**Work to complete:**
Using the entries below, write out the line with "Return Policy (83, 589)", the line with "U.S. Postal Service", and every line in between, exactly as each is written.

Top of Material to process

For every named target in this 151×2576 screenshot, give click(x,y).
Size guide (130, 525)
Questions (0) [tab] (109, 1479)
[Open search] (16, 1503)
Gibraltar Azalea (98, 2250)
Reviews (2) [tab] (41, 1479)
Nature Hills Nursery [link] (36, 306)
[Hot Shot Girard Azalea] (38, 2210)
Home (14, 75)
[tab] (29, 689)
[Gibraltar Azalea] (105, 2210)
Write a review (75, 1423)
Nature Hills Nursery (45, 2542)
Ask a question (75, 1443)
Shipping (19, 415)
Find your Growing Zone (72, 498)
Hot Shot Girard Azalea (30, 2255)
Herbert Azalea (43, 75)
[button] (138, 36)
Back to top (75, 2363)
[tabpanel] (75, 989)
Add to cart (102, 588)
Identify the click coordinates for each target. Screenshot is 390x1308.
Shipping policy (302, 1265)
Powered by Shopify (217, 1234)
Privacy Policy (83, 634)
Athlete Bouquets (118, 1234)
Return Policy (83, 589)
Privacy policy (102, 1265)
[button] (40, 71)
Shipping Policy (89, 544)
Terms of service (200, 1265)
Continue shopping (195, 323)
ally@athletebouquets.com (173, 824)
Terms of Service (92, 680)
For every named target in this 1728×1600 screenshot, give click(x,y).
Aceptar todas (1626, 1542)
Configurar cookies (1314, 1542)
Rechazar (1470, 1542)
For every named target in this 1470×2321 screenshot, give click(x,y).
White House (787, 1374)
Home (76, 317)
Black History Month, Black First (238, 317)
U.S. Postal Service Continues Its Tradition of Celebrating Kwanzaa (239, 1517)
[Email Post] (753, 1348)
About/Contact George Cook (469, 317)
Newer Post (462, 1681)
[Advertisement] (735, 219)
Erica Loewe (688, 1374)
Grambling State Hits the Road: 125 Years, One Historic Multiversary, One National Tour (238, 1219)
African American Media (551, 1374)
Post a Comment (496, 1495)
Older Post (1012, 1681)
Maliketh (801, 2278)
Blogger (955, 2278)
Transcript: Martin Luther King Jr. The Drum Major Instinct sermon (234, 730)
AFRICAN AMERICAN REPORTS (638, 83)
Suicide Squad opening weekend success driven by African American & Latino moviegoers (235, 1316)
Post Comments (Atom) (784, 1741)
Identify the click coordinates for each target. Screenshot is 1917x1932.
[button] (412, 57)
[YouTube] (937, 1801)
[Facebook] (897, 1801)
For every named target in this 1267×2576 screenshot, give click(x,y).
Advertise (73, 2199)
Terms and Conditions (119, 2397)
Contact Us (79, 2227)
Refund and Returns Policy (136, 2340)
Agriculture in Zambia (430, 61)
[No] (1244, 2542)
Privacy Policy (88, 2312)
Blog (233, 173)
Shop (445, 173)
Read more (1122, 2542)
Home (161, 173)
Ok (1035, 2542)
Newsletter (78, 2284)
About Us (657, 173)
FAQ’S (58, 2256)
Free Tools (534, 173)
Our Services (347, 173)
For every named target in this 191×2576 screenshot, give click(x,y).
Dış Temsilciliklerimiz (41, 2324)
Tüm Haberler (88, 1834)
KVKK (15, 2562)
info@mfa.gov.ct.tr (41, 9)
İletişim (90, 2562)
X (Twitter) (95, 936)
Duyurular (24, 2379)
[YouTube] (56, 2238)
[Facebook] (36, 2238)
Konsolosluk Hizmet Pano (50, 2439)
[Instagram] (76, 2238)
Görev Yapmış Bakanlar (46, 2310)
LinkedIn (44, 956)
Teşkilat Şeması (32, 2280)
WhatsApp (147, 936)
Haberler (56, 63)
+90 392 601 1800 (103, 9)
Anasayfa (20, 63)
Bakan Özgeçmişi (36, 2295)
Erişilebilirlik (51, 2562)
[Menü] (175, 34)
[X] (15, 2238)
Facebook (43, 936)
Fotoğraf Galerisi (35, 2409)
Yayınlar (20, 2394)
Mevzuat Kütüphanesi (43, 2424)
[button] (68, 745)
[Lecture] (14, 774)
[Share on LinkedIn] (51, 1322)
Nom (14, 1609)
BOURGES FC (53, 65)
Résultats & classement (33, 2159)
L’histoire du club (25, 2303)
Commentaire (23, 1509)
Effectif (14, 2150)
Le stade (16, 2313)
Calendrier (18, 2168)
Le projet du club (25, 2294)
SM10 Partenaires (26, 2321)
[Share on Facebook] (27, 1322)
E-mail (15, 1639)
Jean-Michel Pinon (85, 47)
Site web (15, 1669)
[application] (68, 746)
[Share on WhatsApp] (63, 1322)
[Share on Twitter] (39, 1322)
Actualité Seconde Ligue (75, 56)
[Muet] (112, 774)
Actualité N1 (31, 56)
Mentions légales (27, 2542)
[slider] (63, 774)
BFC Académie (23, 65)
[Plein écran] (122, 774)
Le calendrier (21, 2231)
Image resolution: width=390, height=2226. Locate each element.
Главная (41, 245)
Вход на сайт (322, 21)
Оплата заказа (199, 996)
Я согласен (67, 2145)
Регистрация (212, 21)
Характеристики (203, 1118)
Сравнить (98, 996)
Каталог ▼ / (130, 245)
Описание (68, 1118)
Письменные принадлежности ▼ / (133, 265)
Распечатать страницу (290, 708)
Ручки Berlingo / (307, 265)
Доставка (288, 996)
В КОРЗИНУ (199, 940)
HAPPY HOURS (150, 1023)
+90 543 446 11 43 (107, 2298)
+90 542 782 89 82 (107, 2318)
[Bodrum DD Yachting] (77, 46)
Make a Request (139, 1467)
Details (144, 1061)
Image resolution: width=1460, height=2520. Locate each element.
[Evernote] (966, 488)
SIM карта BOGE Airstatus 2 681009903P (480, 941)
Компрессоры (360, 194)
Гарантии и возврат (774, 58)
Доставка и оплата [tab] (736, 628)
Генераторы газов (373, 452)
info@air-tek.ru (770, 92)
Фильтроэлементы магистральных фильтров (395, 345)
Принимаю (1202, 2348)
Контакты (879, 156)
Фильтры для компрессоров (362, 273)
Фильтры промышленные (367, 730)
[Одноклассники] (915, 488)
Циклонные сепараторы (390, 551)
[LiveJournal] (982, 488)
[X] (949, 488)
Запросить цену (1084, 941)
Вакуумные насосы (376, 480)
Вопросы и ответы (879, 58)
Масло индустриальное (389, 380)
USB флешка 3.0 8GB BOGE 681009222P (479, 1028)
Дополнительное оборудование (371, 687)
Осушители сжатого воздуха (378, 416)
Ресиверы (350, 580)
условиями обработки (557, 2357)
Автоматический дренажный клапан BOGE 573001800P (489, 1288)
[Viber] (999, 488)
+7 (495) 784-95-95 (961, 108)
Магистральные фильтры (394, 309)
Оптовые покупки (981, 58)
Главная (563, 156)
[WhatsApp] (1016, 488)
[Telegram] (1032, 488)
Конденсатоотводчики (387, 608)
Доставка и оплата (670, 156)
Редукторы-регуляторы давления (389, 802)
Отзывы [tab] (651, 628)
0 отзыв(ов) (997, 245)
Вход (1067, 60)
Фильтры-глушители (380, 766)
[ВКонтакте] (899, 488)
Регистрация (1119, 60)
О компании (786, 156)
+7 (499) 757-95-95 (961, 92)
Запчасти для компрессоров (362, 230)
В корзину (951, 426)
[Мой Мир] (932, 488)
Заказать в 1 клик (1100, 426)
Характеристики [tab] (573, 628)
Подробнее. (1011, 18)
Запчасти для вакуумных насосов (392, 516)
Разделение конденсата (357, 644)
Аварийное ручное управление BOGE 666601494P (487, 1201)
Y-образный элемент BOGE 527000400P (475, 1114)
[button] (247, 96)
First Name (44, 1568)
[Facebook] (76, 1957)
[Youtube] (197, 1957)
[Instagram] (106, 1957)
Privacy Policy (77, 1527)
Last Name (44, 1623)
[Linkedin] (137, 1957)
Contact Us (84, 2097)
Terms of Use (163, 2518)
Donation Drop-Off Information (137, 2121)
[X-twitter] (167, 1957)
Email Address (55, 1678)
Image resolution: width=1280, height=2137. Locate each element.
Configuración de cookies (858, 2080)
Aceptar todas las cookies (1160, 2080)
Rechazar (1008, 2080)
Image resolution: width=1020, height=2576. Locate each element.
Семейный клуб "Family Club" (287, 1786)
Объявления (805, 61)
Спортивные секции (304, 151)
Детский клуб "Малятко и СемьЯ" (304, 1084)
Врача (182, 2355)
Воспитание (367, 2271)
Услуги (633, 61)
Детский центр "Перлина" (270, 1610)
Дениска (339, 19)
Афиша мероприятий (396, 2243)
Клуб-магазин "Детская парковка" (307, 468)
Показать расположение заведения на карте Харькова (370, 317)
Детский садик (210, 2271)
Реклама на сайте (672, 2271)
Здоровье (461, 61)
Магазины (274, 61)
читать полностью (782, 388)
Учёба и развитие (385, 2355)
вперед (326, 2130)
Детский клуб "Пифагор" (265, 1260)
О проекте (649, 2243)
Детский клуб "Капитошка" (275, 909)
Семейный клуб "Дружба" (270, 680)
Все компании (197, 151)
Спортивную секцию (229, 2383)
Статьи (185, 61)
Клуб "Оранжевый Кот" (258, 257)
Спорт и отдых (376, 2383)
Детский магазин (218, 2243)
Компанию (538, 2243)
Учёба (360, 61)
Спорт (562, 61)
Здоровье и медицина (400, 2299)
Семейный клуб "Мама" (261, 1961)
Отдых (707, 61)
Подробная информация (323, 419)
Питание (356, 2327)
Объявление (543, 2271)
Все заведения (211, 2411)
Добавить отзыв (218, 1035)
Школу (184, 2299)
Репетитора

Bottom of Material to process

**Response to the exercise:**
Return Policy (83, 589)
Privacy policy (102, 1265)
[button] (40, 71)
Shipping Policy (89, 544)
Terms of service (200, 1265)
Continue shopping (195, 323)
ally@athletebouquets.com (173, 824)
Terms of Service (92, 680)
For every named target in this 1728×1600 screenshot, give click(x,y).
Aceptar todas (1626, 1542)
Configurar cookies (1314, 1542)
Rechazar (1470, 1542)
For every named target in this 1470×2321 screenshot, give click(x,y).
White House (787, 1374)
Home (76, 317)
Black History Month, Black First (238, 317)
U.S. Postal Service Continues Its Tradition of Celebrating Kwanzaa (239, 1517)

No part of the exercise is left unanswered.